All of the data below should be printed again exactly, pictures excluded.

━━━━━━━━━━

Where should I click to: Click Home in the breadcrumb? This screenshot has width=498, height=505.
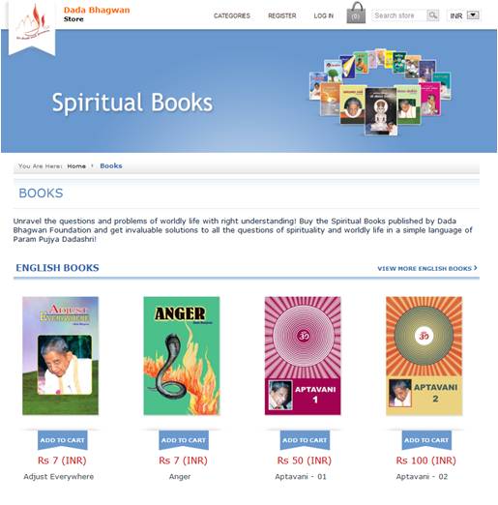(x=76, y=166)
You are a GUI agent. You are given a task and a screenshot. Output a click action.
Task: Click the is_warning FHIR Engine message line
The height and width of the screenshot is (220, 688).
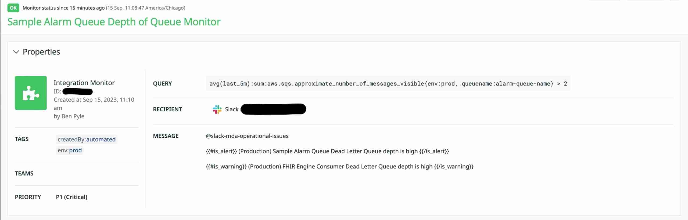[x=339, y=167]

━━━━━━━━━━

• [Answer space]
Where should I click to: Click Home in the breadcrumb? This screenshot has width=498, height=505.
(x=76, y=166)
You are a GUI agent. You are given a task and a screenshot. Output a click action.
Task: Click the is_warning FHIR Engine message line
The height and width of the screenshot is (220, 688).
[x=339, y=167]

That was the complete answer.